Sunday, June 6, 2010

Mizzou Baseball History: John "Hi" Simmons on the MLB Draft

■ From the Columbia Missourian, February 11, 1966: College Baseball to Suffer from Major Leagues' Draft
Major league baseball will not polish its already somewhat tarnished image with the semi-annual draft it began last June, according to Missouri baseball coach John "Hi" Simmons.
. . .
Simmons described how a college coach with talented juniors and seniors on his squad would not be sure until his first game was played whether he would have those stars for the season. When the pros draft a player in January, they must sign him before his college campaign starts or they can't touch him until after his last game.

The problem is that the six month draft period ends May 31. After that the unsigned names go back into the pool.

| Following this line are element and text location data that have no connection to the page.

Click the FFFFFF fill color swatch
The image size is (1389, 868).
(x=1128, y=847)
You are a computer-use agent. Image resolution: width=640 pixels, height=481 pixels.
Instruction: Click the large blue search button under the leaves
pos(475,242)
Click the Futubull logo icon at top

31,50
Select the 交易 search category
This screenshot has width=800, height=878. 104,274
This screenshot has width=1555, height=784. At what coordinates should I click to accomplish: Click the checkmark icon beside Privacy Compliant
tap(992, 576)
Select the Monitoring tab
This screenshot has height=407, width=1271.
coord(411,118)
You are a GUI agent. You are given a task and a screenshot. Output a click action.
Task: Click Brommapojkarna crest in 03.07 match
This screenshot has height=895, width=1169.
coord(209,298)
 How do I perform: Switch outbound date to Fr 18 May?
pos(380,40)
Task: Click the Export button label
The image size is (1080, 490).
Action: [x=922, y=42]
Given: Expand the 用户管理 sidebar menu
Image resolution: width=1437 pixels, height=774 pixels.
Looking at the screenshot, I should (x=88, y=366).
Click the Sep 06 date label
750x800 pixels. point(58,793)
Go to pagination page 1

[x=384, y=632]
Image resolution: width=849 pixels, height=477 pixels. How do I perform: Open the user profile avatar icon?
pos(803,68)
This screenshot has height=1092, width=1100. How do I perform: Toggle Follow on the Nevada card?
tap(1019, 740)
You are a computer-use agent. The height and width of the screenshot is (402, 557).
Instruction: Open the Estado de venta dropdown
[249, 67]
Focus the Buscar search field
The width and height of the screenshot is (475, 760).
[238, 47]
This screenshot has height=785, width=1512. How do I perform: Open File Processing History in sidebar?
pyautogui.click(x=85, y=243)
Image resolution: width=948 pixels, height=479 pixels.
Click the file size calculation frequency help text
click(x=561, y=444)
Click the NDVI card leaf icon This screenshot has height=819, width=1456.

Because the NCAA playoffs are held in June, the major leagues will make every effort to sign their draftees before the college season begins if they think the boy's team has any chance at all of making the NCAA tourney.

College players cannot be drafted in their freshman and sophomore years unless they are 21, dismissed from school or a hardship financial case.

But after two years of college anything goes.

"If players develop too well too soon, we'll lose them, " Simmons said. "Eventually there may not be any seniors of superior baseball talent left in college."
. . .
The majors started the draft because bonuses were getting out of hand, often reportedly reaching the $175,000-$200,000 range. This was uncalled for, but the present situation is unfair to college baseball.

Simmons proposed a solution to the dilemma.

"The teams should judge talent a little better and shouldn't pay more than it's worth. If a team and a boy can't agree on terms, the team should pass him up."